010821 Chip Bird Name That Tune

Chip Bird, a former Frankfort resident, reacts after winning $136,000 on 'Name That Tune' Wednesday as host Jane Krakowski watches. (Photo courtesy of Fox)

One.

That is the number of notes Chip Bird was given to correctly identify the song “7 Years” by Lukas Graham for $20,000 and an opportunity to play in the final round on Wednesday’s episode of Fox’s newly rebooted music game show “Name That Tune.”

And he nailed it.

“I have memories of listening to that song when it first came out — I love that song,” said the 26-year-old former Frankfort resident. “So when I was given the clue I was able to connect the dots pretty much immediately and was 100% certain in the answer.”

Bird, who lives in Melbourne, Australia, grew up in Frankfort, attended Capital Day School and graduated from Franklin County High School in 2012.

“I love Frankfort! I wouldn’t be the person I am today if I hadn’t grown up there,” Bird said in an interview Friday. “Frankfort is home to me — I think about it every day.”

He is the son of Gina Tate, owner of Frankfort Junior Cotillion, and the late Rob Bird, of Louisville, who owned an insurance adjustment company before passing away in 2011.

Bird said his love of music was passed down from his father.

“One of the ways in which I keep his memory alive through me is by listening to music as loud as I can as much as I can,” he said, adding that he believes his father was watching over him during his experience on “Name That Tune.”

After the first round, Bird was beating his opponent by $2,000. In the Bid A Note round that followed, he banked $10,000 after his opponent couldn’t come up with Kenny Rogers and Dolly Parton’s hit “Islands in the Stream” in nine notes.

“I’m a Southern boy, don’t count me out,” he told host Jane Krakowski.

His opponent, Stevie, correctly answered the $15,000 song in 10 notes after Bird missed it, setting up a showdown for the $20,000 and final song with Bird down $19,000 to $16,000.

Stevie started the bidding, telling Bird he could name that tune in 10 notes. To which Bird countered that he could identify the song in one note and then did just that.

“You’re totally aware you’re on TV for the first couple of questions, which is why I blanked on my first question,” he told The State Journal. “But it doesn’t take long to settle down and do what you’re there to do — play the game.”

In the final round, called Golden Medley, contestants are given 30 seconds to name seven songs played by Randy Johnson and the Name That Tune Band for a chance at $100,000.

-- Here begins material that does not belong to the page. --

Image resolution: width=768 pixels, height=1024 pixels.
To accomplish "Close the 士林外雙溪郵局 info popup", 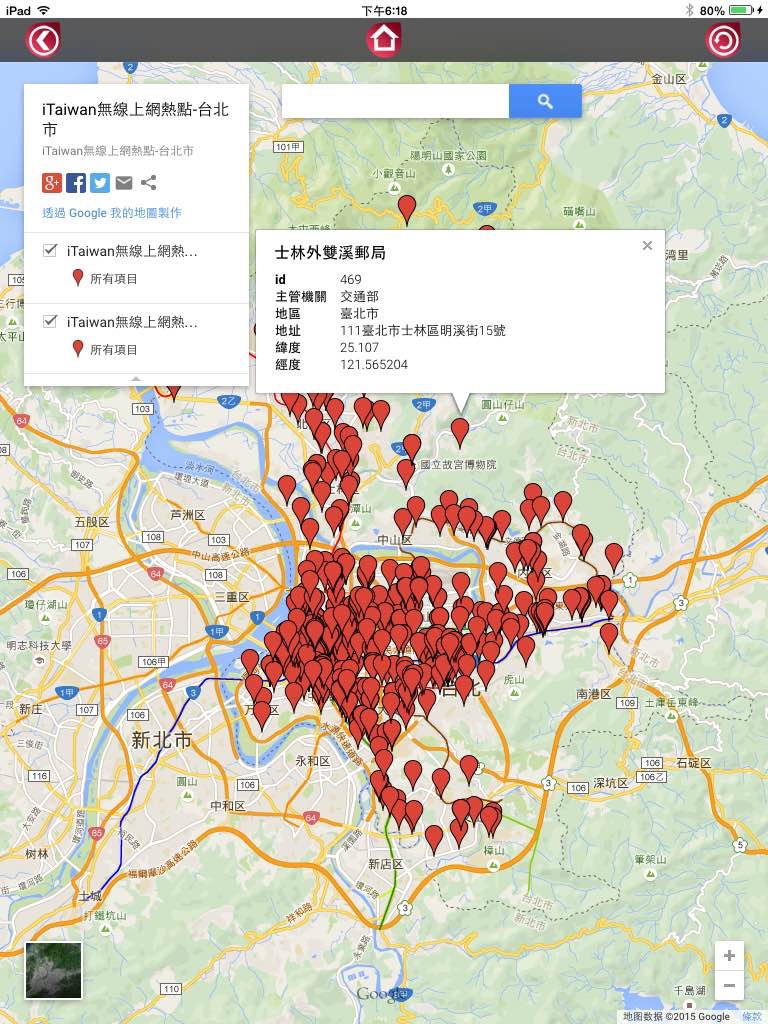I will click(x=647, y=246).
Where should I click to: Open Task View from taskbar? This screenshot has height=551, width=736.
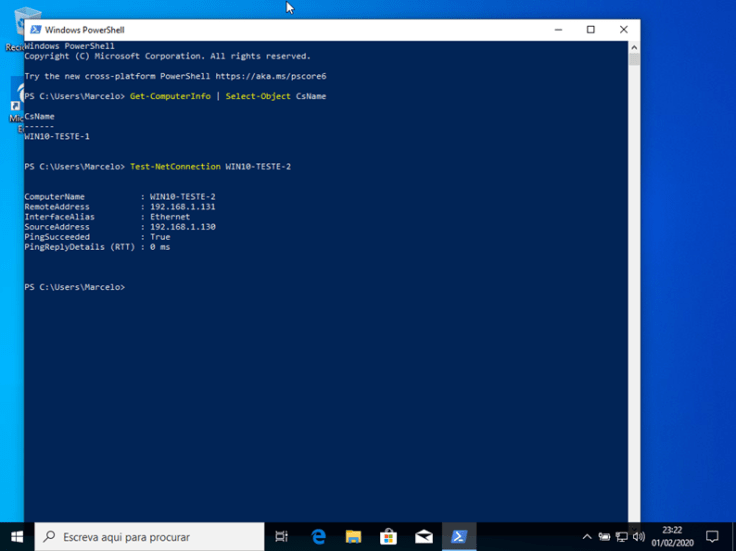pos(282,536)
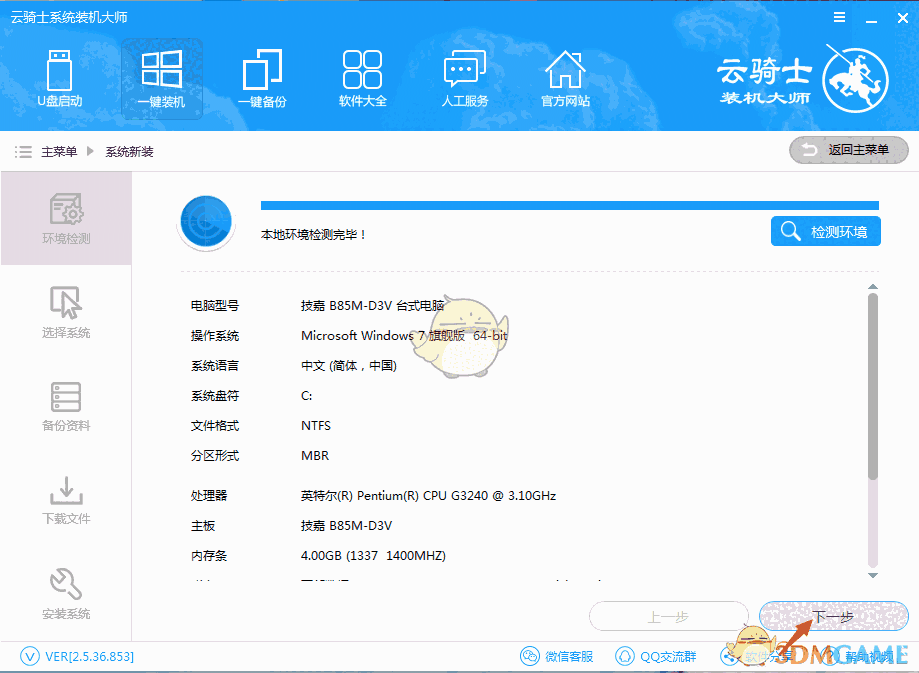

Bird quickly named the first three — “Stop in the Name of Love,” “I Want Candy” and “Apologize” — before passing on the fourth song. He then went on to correctly identify songs five through seven — “You Really Got Me,” “Stuck in the Middle With You” and “Super Bass.”

With the seconds ticking down, the band played the fourth song again and Bird said the five words that made him instantly richer, “Nothing’s Gonna Stop Us Now.”

“I actually did know the song. The rules of the game are such that I had to be precise with my answer,” Bird explained. “I couldn’t remember if it was ‘Nothing’s Gonna Stop Us’ or ‘Nothing’s Gonna Stop Us Now,’ so I passed to give myself a couple more seconds to be certain.

“By the time I had gotten to the seventh song I knew I had won the game.”

In doing so he became the first Golden Medley winner in the recently rebooted series and the highest grossing cash winner in the off-and-on 36-year history of “Name That Tune,” including the hundreds of people who have competed in spinoffs set in 25 countries.

With his $136,000 in winnings, Bird plans to go back to college, most likely in Australia, to get a degree in conservation.

“I haven’t decided specifically where. I think I’ll just go to the equivalent of community college here and earn a scholarship to finish up at a four-year school,” he said.

Bird moved Down Under with his then-girlfriend and now-wife, Hallie, so she could attend veterinary school in 2017.

“Aside from school, I plan on investing the rest. I’ve had a small inheritance squandered before already,” he added. “I definitely am not willing to screw up having some money a second time.”

So what was the secret to his success on the TV game show? An overwhelming belief in himself.

“You are your biggest asset in life and you would be extremely surprised what you can accomplish if in your mind there’s no other possible outcome but success,” Bird said.

“Trust me — it worked for me, it can for you as well.”